Międzynarodowy Komitet Czerwonego Krzyża podkreślił, że powinien dostać gwarancje bezpieczeństwa od wszystkich stron konfliktu, tak by jego personel mógł pracować na miejscu zgodnie z zasadami międzynarodowego prawa humanitarnego. Wezwał też Rosję i Ukrainę, by jak najszybciej rozwiązały istniejące kwestie sporne dotyczące konwoju humanitarnego.
Reporterzy francuskiej agencji informują, że ciężarówki konwoju wciąż są w mieście Kamieńsk-Szachtyński po stronie rosyjskiej w pobliżu granicy z Ukrainą, tam gdzie zatrzymały się w czwartek wieczorem. To ok. 30 km od przejścia granicznego Donieck-Izwarino. AFP pisze, że jej reporterzy mogli w towarzystwie przedstawicieli rosyjskiego resortu sytuacji nadzwyczajnych otworzyć kilkanaście zaparkowanych w Kamieńsku-Szachtyńskim ciężarówek. Zobaczyli w środku worki z mąką i cukrem oraz butelki wody.
"Financial Times" podaje, że szefowie dyplomacji krajów Unii Europejskiej, którzy obradują w Brukseli na zwołanym w trybie natychmiastowym spotkaniu poświęconym sytuacji na Ukrainie oraz w Iraku, wyrazili niepokój, iż stojący obecnie w pobliżu granicy konwój ma tylko ukryć fakt, że pojazdy wojskowe są gdzie indziej. "Konwój humanitarny może być zasłoną dymną, która ma odwrócić uwagę od broni i pojazdów opancerzonych przekraczających granicę z Ukrainą w innym miejscu" - napisał brytyjski dziennik.
Dodał też, że wiele ciężarówek wchodzących w skład rosyjskiego konwoju okazało się podczas inspekcji w pobliżu granicy w połowie pustych, "tak jakby były załadowywane w pośpiechu lub nie było wystarczająco dużo towarów, którymi można by je wypełnić".
Rosjanie nie byli w stanie tego wyjaśnić i podawali wykluczające się wzajemnie lub nielogiczne powody, jak to, że samochody te na długich trasach nie są w stanie przewieźć więcej towarów; tymczasem kilka innych ciężarówek w konwoju "jest wypakowanych po sam dach" - pisze "FT".
Z informacji napływających z Kijowa wynikało wcześniej, że Ukraina zgodziła się, by po pomyślnie zakończonej inspekcji konwój wjechał przez przejście Donieck-Izwarino na ukraińskie terytorium kontrolowane przez separatystów prorosyjskich.
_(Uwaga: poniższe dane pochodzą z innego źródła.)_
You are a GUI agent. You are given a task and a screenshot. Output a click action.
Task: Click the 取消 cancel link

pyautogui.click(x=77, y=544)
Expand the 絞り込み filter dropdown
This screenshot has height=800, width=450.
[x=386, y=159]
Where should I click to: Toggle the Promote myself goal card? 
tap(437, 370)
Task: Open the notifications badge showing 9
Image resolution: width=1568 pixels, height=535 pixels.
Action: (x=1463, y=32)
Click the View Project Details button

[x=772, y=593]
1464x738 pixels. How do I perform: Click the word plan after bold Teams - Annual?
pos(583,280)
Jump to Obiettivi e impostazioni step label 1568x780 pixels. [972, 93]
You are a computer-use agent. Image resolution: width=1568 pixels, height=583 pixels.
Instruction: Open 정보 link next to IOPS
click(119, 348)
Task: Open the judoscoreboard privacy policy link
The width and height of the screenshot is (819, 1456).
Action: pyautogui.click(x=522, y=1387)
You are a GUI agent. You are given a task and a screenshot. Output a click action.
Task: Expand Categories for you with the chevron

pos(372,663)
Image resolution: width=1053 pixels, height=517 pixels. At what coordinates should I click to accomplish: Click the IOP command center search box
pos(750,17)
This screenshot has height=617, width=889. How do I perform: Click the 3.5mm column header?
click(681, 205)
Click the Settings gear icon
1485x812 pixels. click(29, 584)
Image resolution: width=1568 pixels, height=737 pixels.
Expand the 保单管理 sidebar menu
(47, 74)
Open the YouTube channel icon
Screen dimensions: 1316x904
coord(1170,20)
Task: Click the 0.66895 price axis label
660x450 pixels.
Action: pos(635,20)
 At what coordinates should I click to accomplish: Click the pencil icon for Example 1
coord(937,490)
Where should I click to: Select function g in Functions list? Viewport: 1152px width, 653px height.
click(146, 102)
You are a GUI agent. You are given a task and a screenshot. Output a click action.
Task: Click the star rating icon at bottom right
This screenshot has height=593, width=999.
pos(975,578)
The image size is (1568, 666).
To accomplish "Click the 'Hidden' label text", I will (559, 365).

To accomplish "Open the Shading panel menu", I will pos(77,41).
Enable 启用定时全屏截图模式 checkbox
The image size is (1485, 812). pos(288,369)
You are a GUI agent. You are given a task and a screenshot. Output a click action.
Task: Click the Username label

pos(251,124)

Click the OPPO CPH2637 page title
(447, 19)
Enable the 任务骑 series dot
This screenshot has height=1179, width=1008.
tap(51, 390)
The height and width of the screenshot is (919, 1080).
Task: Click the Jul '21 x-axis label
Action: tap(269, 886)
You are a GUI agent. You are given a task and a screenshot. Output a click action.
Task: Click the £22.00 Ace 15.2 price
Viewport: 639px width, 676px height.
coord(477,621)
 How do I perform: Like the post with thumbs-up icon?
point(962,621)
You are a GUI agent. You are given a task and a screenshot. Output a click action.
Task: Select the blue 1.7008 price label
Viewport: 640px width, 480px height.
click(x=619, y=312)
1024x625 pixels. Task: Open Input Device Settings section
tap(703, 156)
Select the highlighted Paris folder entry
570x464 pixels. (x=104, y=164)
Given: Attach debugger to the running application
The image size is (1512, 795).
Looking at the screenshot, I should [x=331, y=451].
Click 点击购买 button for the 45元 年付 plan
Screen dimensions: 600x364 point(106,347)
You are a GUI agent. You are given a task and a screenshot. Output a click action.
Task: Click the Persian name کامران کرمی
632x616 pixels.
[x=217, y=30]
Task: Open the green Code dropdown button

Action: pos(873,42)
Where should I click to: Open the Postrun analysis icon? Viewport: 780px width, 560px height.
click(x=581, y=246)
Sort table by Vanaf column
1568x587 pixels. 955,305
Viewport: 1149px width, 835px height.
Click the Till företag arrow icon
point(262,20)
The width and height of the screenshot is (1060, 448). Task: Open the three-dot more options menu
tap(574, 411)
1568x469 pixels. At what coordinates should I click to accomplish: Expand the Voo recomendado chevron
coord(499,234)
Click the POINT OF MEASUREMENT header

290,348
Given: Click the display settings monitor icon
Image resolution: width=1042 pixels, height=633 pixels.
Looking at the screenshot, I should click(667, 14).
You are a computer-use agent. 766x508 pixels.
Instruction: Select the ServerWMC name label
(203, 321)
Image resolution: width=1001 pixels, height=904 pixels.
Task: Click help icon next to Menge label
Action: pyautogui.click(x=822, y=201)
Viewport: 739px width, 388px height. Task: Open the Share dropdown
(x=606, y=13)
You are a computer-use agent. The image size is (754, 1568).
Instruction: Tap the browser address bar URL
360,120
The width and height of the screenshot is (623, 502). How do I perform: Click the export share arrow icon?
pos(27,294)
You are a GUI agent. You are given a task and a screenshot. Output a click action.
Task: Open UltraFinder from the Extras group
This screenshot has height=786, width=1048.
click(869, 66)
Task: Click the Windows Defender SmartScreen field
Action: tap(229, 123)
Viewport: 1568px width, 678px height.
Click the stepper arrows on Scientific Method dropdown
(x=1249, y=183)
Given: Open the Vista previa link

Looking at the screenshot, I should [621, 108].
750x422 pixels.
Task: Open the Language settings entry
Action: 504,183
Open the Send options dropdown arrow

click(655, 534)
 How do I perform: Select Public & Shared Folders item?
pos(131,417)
Ukraińcy podali, że celem konwoju jest nazywany twierdzą separatystów Ługańsk.
Z doniesień agencyjnych wynikało też, że Rosja i Ukraina doszły do porozumienia, na mocy którego Rosja na granicy jest gotowa przekazać transport Czerwonemu Krzyżowi i przygotowała w tym celu niezbędną dokumentację. Ukraina twierdzi, że z Rosją zostało uzgodnione, iż transportem, składowaniem i dystrybucją pomocy na Ukrainie zajmie się wyłącznie Czerwony Krzyż.
Strona ukraińska podkreśliła, że po przekroczeniu granicy Rosja ponosi całkowitą odpowiedzialność za bezpieczeństwo konwoju podczas przejazdu przez tereny opanowane przez separatystów.
Nie ma dodatkowych informacji o transporterach opancerzonych rosyjskiej armii, które rano widziano w pobliżu konwoju stacjonującego w Kamieńsku-Szachtyńskim.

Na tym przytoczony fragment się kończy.